#### EXCERPTED DATA

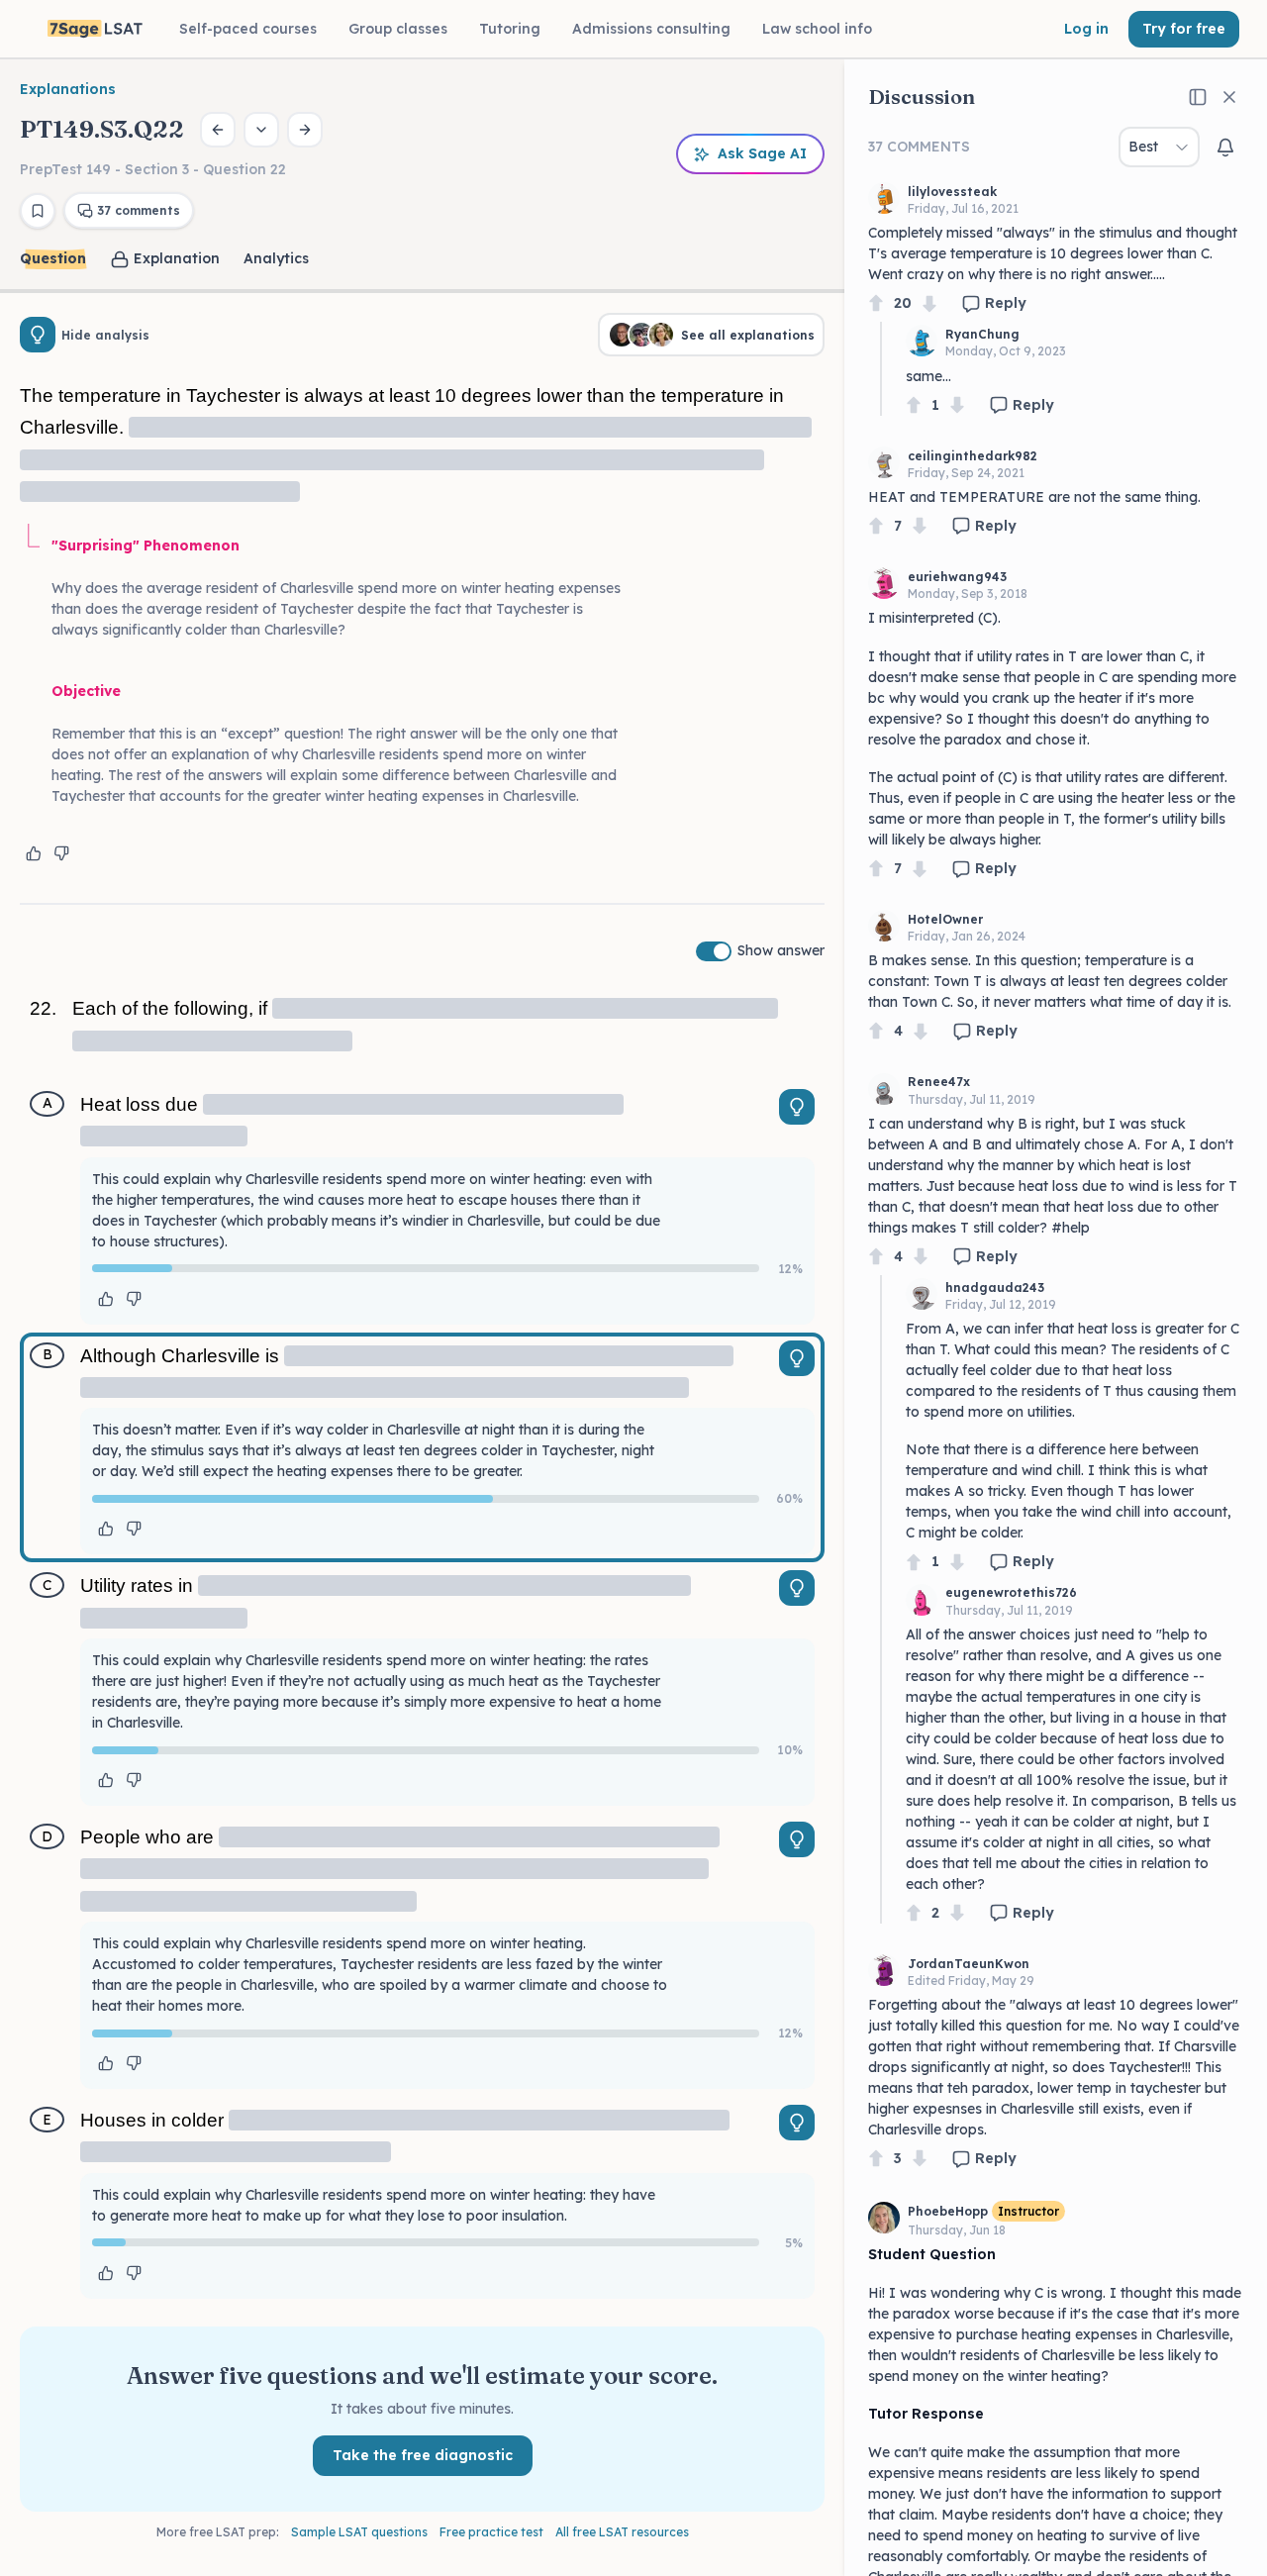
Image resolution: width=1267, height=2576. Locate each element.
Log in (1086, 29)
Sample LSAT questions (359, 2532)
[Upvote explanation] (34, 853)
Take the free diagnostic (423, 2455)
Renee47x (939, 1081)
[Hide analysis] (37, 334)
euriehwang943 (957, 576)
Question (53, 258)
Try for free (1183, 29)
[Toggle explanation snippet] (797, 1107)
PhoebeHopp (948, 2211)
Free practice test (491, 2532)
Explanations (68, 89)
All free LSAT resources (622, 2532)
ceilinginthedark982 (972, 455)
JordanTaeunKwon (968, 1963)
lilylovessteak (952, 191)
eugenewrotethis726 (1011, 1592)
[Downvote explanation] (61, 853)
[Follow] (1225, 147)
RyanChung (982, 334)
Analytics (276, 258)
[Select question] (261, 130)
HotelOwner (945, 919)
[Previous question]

########

* _WORK INSTRUCTION_
Print the data again, word for word, without any pictures.

* _EXERCISE RESPONSE_
Image resolution: width=1267, height=2576. Locate each element.
Log in (1086, 29)
Sample LSAT questions (359, 2532)
[Upvote explanation] (34, 853)
Take the free diagnostic (423, 2455)
Renee47x (939, 1081)
[Hide analysis] (37, 334)
euriehwang943 (957, 576)
Question (53, 258)
Try for free (1183, 29)
[Toggle explanation snippet] (797, 1107)
PhoebeHopp (948, 2211)
Free practice test (491, 2532)
Explanations (68, 89)
All free LSAT resources (622, 2532)
ceilinginthedark982 (972, 455)
JordanTaeunKwon (968, 1963)
lilylovessteak (952, 191)
eugenewrotethis726 (1011, 1592)
[Downvote explanation] (61, 853)
[Follow] (1225, 147)
RyanChung (982, 334)
Analytics (276, 258)
[Select question] (261, 130)
HotelOwner (945, 919)
[Previous question]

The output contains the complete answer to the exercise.